» **Task description**: From the passage on when to sell stocks, output the part that begins at the words "The best we" and stops after the words "company’s long-term profitability.".

Our four rules for deciding when to sell stocks
Three of our rules for selling a stock are applicable and the fourth rule is primarily relevant for dividend investing.
Sell Rule #1: The company’s long-term earnings power is impaired
Stock prices follow earnings over long time periods. According to Warren Buffett, “Our marketable equities tell us by their operating results – not by their daily, or even yearly, price quotations – whether our investments are successful. The market may ignore business success for a while, but eventually will confirm it.”
Put another way, companies that are able to grow in value over time will ultimately see their stock prices move up with earnings. The number one reason why we sell a stock is if we believe the company’s long-term earnings power has become permanently impaired.
These are some of the hardest judgment calls to make and they can make or break an investment’s return. If it was easy, we would be able to quickly identify and sell value traps while doubling down on high-quality stocks that have been unfairly beaten down.
The best we can do is to try to understand the factors that are hurting the company today. Ask yourself if the reasons for the stock being weak are more likely to be transitory or permanent in nature. Issues such as currency headwinds or sluggish growth in the economy are likely to resolve themselves over the next year or two and could be buying opportunities, whereas changing consumer preferences or new competition could permanently impair a company’s long-term profitability.
Trying to place the factors hurting the company into one of these two buckets (transitory or permanent weakness) can refocus you on the fundamentals and help you better decide if you should sell your stocks or potentially add to your position.
Sell Rule #2: The stock’s valuation has reached excessive levels
If a company’s fundamentals are humming along as we hoped, we prefer to never sell. However, the price of a stock can deviate significantly from its intrinsic value for numerous reasons, many of which tie back to our emotional biases and herd mentality, which create rolling booms and busts. While this is just a general rule of thumb to help us stay aware of valuation risk, it can come into play for our next rule on when to sell stocks.
Sell Rule #3: We have a better investment idea
This is our favourite reason to sell. If a high-quality dividend stock suddenly becomes available at a more attractive price than one of our current holdings, we will consider making a swap.
Sell Rule #4: The safety of the dividend payment is at risk
As conservative dividend growth investors, we understand that a growing dividend is often the sign of a financially healthy and profitable business. Dividends also fund your retirements and passive income needs, so the last thing you ever want to experience is a cut to your dividends.
Many investors will immediately sell a stock after it decides to cut its dividend but you should do your best to get out before the reduction is made. Gauge the risk of a dividend cut by analysing a company’s free cash flow generation, payout ratios, debt levels, recession performance, near-term business trends and more.
Final thoughts
Knowing when to sell a stock is one of the biggest challenges investors face. Our emotions often handicap our ability to think rationally and we find ourselves pursuing short-term income and profit gains far too often – even when we call ourselves long-term investors.
Combating these dangerous tendencies is no easy task but following a simple plan that (1) puts us in an emotionally stable place where we can think rationally and avoid unnecessary trading activity; (2) takes a critical look at the driver’s impacting the stock’s underperformance, classifying them as either temporary or permanent concerns and (3) really commits us to a 10-year investment horizon that can significantly help our cause.

» **Supplied information**:
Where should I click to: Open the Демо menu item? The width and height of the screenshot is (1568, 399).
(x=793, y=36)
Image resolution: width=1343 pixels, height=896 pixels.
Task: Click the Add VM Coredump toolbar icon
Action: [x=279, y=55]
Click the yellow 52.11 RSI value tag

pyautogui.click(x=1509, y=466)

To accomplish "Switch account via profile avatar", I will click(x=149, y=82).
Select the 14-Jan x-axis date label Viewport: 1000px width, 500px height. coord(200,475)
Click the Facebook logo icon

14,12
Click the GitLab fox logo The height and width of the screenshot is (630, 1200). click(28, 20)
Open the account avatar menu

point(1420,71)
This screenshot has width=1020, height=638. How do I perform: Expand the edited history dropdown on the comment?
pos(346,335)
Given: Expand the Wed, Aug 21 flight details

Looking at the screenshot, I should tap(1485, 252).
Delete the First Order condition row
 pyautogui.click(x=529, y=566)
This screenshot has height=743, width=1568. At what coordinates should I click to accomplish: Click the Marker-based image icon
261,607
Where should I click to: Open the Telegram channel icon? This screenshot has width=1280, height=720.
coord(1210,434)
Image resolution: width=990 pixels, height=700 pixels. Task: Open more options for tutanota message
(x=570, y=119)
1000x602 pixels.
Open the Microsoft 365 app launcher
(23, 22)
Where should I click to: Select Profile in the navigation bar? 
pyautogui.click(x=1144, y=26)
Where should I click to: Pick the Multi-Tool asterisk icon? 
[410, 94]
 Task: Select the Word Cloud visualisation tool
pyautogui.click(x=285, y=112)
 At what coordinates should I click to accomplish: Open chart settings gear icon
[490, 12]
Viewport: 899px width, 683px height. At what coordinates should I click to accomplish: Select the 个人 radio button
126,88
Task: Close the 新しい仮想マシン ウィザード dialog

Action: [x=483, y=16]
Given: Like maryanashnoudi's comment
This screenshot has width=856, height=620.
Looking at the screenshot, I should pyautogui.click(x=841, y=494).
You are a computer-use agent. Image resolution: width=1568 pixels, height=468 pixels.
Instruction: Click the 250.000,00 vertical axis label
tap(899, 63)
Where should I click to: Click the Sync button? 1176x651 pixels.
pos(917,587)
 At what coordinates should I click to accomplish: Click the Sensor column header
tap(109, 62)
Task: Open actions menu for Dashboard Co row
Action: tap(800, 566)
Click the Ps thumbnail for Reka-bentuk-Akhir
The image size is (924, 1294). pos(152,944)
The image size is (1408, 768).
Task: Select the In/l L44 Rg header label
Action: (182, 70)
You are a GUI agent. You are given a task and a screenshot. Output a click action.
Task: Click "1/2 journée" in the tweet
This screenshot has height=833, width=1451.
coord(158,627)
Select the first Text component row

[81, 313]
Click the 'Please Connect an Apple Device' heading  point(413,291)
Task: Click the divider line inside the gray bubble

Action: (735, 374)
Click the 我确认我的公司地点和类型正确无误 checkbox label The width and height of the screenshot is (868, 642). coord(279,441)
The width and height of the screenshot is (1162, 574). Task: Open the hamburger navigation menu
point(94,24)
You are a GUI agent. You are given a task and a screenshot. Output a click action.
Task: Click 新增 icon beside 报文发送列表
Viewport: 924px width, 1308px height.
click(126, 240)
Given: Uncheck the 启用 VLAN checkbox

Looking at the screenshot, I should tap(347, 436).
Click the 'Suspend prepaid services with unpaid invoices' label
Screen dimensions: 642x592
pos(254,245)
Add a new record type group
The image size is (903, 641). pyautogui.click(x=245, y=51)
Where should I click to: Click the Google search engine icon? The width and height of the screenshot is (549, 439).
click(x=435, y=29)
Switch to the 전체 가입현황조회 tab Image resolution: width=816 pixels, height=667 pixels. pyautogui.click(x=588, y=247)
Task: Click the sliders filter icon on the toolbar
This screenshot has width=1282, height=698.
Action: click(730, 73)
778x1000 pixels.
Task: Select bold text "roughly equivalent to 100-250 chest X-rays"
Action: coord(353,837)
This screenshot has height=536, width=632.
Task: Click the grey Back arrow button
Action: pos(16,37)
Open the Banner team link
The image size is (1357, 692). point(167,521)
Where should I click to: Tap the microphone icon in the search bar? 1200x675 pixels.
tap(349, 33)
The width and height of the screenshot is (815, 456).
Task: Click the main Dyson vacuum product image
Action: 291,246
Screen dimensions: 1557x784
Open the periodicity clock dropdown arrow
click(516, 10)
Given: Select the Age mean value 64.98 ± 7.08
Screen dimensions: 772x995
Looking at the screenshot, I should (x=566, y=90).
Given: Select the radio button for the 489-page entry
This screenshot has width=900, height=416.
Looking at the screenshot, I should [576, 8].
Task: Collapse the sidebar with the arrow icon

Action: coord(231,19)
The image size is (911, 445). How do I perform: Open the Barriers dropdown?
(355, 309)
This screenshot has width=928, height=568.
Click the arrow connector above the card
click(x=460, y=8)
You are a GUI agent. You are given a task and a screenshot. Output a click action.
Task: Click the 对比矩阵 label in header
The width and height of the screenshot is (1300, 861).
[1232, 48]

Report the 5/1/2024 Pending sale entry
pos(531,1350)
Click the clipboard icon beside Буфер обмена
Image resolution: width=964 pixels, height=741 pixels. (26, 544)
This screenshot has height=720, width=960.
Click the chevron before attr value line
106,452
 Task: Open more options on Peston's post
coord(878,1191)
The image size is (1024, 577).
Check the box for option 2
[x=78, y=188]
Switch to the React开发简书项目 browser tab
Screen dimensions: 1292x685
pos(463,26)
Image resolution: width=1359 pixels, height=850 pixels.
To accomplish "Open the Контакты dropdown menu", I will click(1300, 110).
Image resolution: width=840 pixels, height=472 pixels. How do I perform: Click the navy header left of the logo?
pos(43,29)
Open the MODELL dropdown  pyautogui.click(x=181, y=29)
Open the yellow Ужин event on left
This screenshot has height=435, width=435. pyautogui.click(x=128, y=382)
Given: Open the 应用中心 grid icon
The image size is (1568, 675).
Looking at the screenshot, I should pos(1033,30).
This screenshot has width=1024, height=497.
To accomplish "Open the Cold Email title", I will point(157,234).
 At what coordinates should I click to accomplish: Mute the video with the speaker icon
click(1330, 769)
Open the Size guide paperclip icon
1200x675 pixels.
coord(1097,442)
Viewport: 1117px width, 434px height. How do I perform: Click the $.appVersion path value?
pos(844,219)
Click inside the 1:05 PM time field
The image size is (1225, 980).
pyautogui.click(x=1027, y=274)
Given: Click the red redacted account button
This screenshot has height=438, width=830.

» **Answer box**:
The best we can do is to try to understand the factors that are hurting the company today. Ask yourself if the reasons for the stock being weak are more likely to be transitory or permanent in nature. Issues such as currency headwinds or sluggish growth in the economy are likely to resolve themselves over the next year or two and could be buying opportunities, whereas changing consumer preferences or new competition could permanently impair a company’s long-term profitability.